▶ Given instruction: Select each line in the rows below that contains the word "will". Case counts.
══ Data for the task
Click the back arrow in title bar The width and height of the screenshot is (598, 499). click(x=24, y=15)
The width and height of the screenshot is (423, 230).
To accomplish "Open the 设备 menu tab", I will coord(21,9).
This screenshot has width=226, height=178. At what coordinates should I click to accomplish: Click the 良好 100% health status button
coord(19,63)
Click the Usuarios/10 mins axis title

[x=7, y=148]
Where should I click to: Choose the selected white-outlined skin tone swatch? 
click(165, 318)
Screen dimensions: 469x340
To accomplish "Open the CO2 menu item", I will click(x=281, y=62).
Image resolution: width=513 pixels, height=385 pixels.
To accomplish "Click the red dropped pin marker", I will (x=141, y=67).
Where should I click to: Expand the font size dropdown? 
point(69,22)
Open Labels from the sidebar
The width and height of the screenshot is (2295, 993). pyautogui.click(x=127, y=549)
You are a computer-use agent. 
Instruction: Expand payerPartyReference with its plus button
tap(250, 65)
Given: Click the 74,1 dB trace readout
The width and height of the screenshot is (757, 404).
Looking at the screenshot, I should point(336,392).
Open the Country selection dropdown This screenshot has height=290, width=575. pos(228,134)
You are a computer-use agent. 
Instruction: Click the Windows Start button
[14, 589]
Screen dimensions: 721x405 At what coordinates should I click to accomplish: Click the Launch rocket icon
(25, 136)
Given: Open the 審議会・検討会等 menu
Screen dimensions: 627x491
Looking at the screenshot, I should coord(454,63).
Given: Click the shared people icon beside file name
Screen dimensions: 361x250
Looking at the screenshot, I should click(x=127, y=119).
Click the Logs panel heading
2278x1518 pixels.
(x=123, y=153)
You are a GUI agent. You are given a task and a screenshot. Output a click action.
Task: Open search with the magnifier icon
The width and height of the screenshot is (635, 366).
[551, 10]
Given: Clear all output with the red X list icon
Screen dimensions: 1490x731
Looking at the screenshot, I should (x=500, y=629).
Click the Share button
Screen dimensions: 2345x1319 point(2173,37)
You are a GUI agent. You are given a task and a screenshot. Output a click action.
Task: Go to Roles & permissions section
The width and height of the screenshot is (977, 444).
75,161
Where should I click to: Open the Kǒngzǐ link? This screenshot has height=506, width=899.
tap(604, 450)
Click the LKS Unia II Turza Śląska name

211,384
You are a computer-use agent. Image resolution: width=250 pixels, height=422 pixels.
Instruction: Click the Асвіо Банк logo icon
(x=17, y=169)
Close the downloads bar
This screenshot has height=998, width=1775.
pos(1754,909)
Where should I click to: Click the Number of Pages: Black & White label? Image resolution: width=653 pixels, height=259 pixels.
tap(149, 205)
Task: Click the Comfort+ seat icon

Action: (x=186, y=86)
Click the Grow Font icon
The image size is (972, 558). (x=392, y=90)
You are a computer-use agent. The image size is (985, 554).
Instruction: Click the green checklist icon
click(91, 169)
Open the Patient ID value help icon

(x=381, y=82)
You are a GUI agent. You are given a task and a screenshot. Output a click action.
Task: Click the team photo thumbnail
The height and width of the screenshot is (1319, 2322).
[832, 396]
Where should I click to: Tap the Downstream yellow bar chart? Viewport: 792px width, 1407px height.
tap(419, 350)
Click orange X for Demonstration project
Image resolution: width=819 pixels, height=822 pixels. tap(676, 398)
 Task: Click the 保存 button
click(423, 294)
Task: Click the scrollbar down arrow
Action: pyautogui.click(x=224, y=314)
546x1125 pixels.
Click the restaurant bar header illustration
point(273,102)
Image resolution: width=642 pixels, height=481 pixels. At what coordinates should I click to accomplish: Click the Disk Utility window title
════
▶ Task result:
To accomplish "Open the 设备 menu tab", I will coord(21,9).
To accomplish "Open the CO2 menu item", I will click(x=281, y=62).
To accomplish "Click the red dropped pin marker", I will (x=141, y=67).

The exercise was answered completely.